Problem to solve –
All lines from the one that mentions "[youtube] (246, 18)" through the last of the entries below must be copied exactly, with both ends kept.

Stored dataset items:
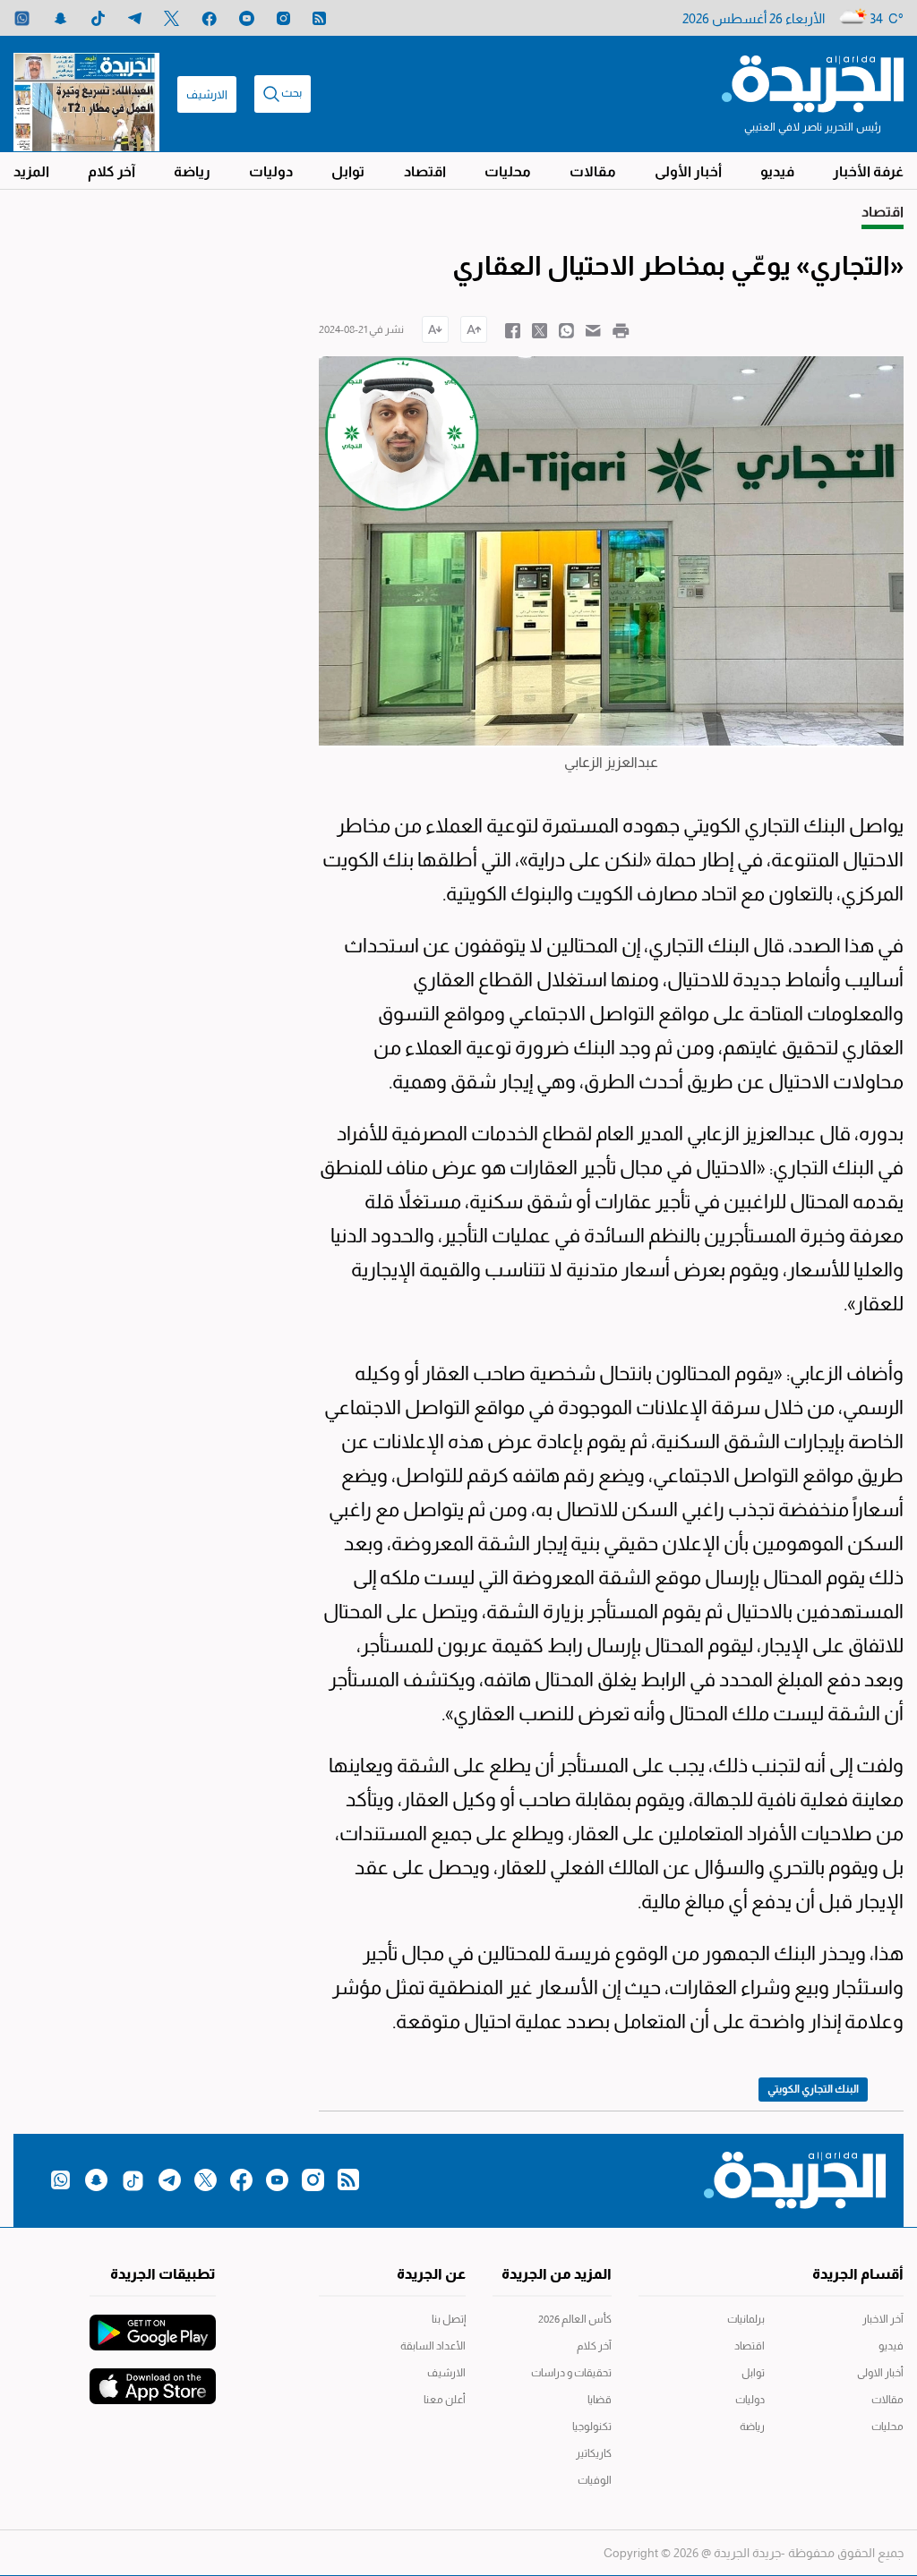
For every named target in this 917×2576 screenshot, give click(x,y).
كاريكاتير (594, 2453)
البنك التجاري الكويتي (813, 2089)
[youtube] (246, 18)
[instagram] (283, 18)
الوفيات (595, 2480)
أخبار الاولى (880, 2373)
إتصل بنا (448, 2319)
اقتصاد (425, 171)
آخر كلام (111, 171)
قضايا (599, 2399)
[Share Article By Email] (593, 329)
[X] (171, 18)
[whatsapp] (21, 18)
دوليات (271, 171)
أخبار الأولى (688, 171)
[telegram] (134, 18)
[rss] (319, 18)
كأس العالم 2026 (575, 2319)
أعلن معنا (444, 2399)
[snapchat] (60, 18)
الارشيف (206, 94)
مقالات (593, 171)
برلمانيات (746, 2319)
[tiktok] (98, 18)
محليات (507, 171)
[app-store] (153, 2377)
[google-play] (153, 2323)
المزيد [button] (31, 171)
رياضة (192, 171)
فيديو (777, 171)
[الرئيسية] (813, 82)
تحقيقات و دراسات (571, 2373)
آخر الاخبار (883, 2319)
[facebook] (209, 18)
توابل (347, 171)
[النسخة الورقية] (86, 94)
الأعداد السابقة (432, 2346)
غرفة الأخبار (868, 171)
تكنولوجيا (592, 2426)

Response –
[youtube] (246, 18)
[instagram] (283, 18)
الوفيات (595, 2480)
أخبار الاولى (880, 2373)
إتصل بنا (448, 2319)
اقتصاد (425, 171)
آخر كلام (111, 171)
قضايا (599, 2399)
[Share Article By Email] (593, 329)
[X] (171, 18)
[whatsapp] (21, 18)
دوليات (271, 171)
أخبار الأولى (688, 171)
[telegram] (134, 18)
[rss] (319, 18)
كأس العالم 2026 (575, 2319)
أعلن معنا (444, 2399)
[snapchat] (60, 18)
الارشيف (206, 94)
مقالات (593, 171)
برلمانيات (746, 2319)
[tiktok] (98, 18)
محليات (507, 171)
[app-store] (153, 2377)
[google-play] (153, 2323)
المزيد [button] (31, 171)
رياضة (192, 171)
فيديو (777, 171)
[الرئيسية] (813, 82)
تحقيقات و دراسات (571, 2373)
آخر الاخبار (883, 2319)
[facebook] (209, 18)
توابل (347, 171)
[النسخة الورقية] (86, 94)
الأعداد السابقة (432, 2346)
غرفة الأخبار (868, 171)
تكنولوجيا (592, 2426)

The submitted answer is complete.